## Aim 1
Scale down the listing from its first line through the line holding "Pick the 3.", inclusive. Reproduce those lines with their requests unchanged, and multiply each coordinate in the answers by 0.3, rounding to whole numbers with halves rounded up.

## Document segment
┏━━
Boeing Max 8 Lesson - midef
https://amgreatness.com/2019/07/10/boeing-max-8-lesson-why-domestic-manufacturing-is-vital/
======
woliveirajr
> Even if we assume that the Indian subcontractors were just as competent as
> their American counterparts, hiring them was a mistake simply because they
> added an extra link to the production chain.

The problem is how many links you have. Anyone who works with projects knows
that every extra person adds problems to communication, and communication
happens to be the worst aspect to deal with everytime humans are in the loop.

Afterall, it isn't easy to clearly communicate. For every extra channel,
harder it gets to clearly state what has to be done.

And that's why engineering of complex things is hard and sometimes you have
much more people "doing control" than doing the actual work.

------
redleggedfrog
Any solid arguments in there are just lost with the slant. You could replace
"Indian" contractors with "Floridian" contractors and you have the same
problem. It's not what they're paid (cause we all know developers are more
less equal around the world - right?) it's that they are outside the company
and communication adds overhead and potential for error.

Using subcontractors is a _hard_ problem for any complex endeavor. Even the
best companies struggle with it.

------
dsfyu404ed
Despite the conclusion and the source being biased in a direction that will
probably make steam come out of the ears of many a HN reader, this is a very
succinct and decent explanation of why complex engineering efforts tend to
have a high risk of going wrong.
┗━━
## Information supplied
┏━━
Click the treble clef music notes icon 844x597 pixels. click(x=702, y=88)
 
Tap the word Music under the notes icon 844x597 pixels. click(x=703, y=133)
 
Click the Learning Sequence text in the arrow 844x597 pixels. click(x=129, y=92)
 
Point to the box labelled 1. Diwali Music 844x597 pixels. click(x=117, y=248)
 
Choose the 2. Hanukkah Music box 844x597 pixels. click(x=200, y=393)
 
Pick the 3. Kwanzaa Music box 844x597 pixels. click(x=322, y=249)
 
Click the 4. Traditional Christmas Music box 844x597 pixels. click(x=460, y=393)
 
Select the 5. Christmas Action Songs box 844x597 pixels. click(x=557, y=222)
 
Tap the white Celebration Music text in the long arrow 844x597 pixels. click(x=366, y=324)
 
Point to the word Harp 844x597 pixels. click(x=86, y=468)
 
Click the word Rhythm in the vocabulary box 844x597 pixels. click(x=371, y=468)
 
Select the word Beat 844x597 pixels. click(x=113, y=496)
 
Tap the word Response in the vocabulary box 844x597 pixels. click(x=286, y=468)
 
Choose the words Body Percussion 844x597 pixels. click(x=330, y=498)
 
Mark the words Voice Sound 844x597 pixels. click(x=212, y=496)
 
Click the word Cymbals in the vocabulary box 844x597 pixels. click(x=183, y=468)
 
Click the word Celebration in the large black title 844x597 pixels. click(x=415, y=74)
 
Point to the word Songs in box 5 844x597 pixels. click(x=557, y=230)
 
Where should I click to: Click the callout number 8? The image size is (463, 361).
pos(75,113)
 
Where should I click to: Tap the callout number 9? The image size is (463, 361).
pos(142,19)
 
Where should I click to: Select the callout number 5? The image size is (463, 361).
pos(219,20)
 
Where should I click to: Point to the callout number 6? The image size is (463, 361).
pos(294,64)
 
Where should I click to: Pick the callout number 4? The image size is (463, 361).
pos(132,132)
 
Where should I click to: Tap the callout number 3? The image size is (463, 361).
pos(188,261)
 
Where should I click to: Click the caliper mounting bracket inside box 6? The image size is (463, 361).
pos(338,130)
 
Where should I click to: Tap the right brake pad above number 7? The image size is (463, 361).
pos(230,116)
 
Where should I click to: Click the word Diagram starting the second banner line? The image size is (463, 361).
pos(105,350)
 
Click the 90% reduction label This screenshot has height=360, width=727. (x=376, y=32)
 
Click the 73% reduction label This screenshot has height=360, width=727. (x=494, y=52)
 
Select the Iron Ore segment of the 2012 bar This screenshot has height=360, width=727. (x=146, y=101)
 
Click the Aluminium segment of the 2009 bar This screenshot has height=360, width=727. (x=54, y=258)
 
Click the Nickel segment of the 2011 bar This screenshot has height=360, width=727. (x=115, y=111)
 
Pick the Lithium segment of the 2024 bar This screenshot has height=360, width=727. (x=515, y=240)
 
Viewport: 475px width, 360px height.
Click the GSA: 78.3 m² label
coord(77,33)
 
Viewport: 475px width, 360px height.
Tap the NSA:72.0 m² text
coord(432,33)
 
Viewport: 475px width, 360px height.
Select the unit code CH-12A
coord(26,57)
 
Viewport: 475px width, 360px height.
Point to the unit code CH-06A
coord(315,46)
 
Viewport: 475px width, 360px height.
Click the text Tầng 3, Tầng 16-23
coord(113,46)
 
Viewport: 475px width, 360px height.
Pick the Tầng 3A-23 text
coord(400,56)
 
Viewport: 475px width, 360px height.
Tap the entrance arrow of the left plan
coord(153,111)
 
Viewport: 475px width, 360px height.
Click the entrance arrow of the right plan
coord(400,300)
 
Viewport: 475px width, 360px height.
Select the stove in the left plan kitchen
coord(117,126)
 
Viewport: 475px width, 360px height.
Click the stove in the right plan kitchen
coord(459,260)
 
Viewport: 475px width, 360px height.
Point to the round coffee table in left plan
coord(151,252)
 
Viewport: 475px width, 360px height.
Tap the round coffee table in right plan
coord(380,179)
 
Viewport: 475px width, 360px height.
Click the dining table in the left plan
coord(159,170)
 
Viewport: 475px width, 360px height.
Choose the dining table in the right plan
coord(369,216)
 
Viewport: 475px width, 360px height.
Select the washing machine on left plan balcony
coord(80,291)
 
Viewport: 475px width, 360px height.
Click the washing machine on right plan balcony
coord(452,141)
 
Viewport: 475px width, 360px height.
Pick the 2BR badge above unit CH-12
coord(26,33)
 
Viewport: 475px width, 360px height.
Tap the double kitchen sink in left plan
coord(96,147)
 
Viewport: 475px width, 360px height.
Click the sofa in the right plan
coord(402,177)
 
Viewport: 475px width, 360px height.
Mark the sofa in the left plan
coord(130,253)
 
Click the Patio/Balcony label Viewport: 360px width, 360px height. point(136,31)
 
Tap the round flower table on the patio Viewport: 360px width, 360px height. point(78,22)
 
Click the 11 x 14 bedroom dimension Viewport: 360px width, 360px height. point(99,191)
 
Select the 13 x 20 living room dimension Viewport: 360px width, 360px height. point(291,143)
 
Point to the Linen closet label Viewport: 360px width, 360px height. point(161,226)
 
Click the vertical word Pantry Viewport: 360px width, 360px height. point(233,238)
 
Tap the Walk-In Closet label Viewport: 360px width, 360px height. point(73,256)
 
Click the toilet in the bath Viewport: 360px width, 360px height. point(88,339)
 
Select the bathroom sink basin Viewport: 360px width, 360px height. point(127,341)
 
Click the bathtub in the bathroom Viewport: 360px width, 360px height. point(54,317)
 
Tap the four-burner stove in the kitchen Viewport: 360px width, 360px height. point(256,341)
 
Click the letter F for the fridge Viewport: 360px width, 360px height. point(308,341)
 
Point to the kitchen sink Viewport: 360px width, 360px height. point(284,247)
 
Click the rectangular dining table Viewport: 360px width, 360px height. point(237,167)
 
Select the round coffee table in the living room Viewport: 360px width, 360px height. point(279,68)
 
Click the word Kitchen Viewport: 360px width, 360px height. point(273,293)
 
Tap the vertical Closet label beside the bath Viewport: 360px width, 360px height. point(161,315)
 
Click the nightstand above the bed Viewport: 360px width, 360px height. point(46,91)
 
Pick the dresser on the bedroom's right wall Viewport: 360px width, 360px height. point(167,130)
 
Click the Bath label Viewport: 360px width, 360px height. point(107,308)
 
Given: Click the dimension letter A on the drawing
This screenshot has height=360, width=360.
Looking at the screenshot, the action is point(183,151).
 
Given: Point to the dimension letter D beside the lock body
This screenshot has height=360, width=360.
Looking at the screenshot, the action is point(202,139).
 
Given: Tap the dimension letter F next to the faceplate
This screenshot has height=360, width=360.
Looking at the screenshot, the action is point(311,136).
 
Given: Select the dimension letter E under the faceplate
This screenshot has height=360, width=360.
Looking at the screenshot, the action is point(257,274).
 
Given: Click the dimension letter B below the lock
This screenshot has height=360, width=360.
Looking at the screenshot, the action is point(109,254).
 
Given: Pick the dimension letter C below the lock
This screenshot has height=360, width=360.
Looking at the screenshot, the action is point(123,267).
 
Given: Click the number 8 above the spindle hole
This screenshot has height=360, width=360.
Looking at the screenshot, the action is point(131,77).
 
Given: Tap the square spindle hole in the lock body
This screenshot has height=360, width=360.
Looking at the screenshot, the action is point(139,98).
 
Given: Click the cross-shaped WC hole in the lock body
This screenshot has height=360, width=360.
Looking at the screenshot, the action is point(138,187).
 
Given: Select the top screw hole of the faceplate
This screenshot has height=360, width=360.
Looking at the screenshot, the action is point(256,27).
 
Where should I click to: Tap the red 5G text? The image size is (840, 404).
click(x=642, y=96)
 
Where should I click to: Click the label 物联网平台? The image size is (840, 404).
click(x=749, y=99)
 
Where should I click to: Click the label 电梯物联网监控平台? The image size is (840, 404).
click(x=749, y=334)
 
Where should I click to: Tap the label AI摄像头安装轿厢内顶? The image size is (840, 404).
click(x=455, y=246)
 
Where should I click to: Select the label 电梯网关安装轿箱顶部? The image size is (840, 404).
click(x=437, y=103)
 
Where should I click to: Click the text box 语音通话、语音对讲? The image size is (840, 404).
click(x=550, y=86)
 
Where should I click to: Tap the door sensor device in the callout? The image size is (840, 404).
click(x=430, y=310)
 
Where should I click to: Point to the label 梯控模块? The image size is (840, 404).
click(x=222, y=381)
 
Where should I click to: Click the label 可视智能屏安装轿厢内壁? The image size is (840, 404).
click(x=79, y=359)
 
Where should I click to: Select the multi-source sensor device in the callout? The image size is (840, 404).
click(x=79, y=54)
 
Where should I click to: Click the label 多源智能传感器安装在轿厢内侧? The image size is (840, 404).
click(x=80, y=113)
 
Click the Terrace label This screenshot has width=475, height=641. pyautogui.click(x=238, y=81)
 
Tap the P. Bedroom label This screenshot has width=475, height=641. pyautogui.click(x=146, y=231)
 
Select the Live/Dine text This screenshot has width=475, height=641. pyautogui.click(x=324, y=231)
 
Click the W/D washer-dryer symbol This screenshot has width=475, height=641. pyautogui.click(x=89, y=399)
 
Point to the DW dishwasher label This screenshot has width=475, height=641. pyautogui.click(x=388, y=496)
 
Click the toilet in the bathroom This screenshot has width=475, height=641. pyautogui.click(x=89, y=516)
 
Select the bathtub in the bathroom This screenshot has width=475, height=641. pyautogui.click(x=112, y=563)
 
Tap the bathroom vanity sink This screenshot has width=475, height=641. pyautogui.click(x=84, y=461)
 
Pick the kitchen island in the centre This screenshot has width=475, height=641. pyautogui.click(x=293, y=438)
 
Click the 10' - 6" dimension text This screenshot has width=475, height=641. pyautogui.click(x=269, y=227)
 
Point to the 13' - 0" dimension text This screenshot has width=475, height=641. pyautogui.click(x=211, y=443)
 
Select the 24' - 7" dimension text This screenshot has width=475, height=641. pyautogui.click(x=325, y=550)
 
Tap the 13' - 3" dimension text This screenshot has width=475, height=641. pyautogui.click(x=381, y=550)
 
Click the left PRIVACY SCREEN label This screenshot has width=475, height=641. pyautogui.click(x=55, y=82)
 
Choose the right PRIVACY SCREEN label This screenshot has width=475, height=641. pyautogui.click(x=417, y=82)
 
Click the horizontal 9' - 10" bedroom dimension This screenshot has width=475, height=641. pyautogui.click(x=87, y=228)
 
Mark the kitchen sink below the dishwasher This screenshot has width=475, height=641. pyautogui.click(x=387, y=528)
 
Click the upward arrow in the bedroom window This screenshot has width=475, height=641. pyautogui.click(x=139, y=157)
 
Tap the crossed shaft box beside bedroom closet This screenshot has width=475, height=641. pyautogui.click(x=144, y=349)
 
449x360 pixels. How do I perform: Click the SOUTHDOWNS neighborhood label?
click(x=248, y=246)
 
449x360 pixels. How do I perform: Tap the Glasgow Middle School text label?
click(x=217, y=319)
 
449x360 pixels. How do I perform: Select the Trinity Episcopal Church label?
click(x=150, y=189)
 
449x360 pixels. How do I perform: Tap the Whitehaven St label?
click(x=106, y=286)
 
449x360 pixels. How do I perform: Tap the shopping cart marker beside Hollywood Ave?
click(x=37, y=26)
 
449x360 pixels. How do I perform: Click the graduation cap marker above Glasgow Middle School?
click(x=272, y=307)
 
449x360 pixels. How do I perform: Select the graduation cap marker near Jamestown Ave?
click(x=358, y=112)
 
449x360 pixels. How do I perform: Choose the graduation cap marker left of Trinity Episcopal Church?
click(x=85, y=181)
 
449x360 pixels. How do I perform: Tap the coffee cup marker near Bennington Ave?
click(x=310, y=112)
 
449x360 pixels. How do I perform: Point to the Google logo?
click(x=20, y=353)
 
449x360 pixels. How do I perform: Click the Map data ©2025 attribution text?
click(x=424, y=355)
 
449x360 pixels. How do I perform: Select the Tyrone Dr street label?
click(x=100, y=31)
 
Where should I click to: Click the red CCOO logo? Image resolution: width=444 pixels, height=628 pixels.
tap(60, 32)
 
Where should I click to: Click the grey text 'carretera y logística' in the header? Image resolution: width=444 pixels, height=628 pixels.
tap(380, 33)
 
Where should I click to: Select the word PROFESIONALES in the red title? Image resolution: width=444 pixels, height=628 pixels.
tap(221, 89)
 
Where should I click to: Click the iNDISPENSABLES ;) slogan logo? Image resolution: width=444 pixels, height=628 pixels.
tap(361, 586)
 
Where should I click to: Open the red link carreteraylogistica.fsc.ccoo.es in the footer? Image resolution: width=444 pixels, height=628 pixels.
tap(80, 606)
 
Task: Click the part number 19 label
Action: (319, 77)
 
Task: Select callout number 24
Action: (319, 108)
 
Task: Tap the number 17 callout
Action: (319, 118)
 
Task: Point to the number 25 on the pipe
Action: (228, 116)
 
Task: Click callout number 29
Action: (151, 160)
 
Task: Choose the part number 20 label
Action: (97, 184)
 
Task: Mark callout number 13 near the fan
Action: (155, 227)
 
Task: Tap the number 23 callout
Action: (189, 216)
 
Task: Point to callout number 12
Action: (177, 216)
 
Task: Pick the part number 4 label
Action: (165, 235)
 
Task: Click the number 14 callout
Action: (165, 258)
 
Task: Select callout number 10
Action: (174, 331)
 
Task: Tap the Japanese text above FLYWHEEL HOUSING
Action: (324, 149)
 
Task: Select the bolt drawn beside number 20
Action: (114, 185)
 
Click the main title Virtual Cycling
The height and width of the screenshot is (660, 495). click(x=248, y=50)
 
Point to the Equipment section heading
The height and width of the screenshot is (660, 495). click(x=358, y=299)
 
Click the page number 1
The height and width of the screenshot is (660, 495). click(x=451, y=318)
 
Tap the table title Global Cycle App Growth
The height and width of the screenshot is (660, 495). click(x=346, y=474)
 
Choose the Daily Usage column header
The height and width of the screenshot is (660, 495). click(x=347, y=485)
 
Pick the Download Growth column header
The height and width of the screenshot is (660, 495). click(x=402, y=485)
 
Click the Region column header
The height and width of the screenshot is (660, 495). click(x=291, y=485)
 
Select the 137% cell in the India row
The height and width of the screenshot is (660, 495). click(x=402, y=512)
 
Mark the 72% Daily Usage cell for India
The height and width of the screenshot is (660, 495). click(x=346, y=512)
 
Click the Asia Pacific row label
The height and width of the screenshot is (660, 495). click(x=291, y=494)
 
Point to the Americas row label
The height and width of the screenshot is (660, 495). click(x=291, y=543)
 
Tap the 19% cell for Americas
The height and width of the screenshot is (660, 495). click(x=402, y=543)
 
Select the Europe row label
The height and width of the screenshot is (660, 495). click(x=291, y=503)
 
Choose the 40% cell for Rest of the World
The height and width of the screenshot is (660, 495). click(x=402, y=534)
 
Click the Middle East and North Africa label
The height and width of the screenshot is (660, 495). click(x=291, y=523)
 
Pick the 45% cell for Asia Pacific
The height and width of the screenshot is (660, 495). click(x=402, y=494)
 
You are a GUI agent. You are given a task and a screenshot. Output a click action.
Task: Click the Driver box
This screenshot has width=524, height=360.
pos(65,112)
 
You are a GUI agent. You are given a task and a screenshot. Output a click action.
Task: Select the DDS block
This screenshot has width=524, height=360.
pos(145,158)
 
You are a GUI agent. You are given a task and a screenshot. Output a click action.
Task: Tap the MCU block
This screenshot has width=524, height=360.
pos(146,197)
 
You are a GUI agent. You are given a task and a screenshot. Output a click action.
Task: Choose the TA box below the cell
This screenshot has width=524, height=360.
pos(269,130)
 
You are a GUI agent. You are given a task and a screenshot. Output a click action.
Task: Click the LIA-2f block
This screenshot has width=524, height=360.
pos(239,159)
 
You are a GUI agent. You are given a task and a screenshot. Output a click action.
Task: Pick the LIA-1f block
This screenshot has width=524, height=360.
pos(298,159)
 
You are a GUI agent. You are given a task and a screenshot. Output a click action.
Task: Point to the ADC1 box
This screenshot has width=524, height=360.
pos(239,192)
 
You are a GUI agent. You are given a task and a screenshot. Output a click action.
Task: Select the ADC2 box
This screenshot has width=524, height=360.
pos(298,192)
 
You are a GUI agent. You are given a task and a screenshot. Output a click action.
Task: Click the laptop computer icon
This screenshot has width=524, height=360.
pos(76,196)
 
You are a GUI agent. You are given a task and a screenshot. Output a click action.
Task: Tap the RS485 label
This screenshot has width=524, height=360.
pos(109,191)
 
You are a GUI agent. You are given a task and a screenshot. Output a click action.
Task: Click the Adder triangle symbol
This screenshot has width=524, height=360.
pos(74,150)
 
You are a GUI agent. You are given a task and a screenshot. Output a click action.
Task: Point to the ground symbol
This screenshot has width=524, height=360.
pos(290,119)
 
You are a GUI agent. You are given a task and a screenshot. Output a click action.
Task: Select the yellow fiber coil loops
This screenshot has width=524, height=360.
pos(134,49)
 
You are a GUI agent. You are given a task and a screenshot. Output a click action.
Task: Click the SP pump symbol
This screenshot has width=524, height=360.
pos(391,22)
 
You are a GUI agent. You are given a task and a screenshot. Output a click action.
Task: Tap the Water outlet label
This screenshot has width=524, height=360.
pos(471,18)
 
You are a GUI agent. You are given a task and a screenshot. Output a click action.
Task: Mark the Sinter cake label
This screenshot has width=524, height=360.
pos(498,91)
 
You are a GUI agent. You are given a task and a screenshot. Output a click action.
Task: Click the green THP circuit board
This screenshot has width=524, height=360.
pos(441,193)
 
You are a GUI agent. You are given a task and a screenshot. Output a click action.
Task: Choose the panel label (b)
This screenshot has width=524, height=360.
┗━━
## Aim 2
In the Boeing Max 8 thread, copy the passage between "Boeing Max 8" and "the production chain.", inclusive, changing "subcontractors" to "outside suppliers".

## Exercise answer 1
Click the treble clef music notes icon 844x597 pixels. click(x=211, y=26)
 
Tap the word Music under the notes icon 844x597 pixels. click(x=211, y=40)
 
Click the Learning Sequence text in the arrow 844x597 pixels. click(x=39, y=28)
 
Point to the box labelled 1. Diwali Music 844x597 pixels. click(x=35, y=74)
 
Choose the 2. Hanukkah Music box 844x597 pixels. click(x=60, y=118)
 
Pick the 3. Kwanzaa Music box 844x597 pixels. click(x=97, y=75)

## Exercise answer 2
Boeing Max 8 Lesson - midef
https://amgreatness.com/2019/07/10/boeing-max-8-lesson-why-domestic-manufacturing-is-vital/
======
woliveirajr
> Even if we assume that the Indian outside suppliers were just as competent as
> their American counterparts, hiring them was a mistake simply because they
> added an extra link to the production chain.